Print every line of the listing below, starting with the line that holds "[Scroll Top] (16, 1958)" and going on through the line that holds "注音索引 (47, 273)", both included, and print nothing else.

----

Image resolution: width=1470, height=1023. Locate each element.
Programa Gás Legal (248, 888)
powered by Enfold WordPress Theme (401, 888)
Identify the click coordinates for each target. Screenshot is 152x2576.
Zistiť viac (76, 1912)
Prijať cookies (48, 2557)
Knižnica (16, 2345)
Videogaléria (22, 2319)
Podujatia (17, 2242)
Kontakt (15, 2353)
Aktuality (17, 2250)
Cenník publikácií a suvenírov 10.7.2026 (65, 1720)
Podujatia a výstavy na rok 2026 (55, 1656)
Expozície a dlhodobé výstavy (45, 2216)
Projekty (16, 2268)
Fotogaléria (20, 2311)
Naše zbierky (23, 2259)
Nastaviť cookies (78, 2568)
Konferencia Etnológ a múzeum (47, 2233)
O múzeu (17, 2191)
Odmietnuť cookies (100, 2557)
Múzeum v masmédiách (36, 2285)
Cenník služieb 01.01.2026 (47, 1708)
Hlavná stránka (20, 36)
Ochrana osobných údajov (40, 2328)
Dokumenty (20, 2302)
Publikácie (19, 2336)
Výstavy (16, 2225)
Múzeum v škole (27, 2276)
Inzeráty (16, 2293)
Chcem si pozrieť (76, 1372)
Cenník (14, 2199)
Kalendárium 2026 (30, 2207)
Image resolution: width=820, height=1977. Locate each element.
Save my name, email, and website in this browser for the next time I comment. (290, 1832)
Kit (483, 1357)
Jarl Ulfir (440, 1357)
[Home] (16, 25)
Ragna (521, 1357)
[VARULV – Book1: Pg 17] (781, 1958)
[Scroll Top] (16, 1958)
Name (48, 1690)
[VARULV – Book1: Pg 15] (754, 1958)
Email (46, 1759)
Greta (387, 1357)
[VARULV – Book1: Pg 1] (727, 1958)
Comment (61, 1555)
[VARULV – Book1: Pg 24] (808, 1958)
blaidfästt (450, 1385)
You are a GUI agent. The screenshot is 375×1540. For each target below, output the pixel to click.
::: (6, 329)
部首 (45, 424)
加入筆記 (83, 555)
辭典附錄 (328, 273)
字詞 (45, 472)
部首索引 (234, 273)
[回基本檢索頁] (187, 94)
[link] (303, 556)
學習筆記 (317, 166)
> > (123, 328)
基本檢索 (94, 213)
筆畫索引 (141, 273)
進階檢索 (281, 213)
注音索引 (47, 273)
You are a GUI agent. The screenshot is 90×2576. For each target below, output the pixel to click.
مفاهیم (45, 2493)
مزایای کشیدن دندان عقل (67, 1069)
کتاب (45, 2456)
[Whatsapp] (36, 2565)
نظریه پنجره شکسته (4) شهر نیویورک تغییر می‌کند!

----

● SOLUTION TO THE EXERCISE
[Scroll Top] (16, 1958)
Name (48, 1690)
[VARULV – Book1: Pg 15] (754, 1958)
Email (46, 1759)
Greta (387, 1357)
[VARULV – Book1: Pg 1] (727, 1958)
Comment (61, 1555)
[VARULV – Book1: Pg 24] (808, 1958)
blaidfästt (450, 1385)
You are a GUI agent. The screenshot is 375×1540. For each target below, output the pixel to click.
::: (6, 329)
部首 (45, 424)
加入筆記 (83, 555)
辭典附錄 (328, 273)
字詞 (45, 472)
部首索引 (234, 273)
[回基本檢索頁] (187, 94)
[link] (303, 556)
學習筆記 (317, 166)
> > (123, 328)
基本檢索 (94, 213)
筆畫索引 (141, 273)
進階檢索 (281, 213)
注音索引 (47, 273)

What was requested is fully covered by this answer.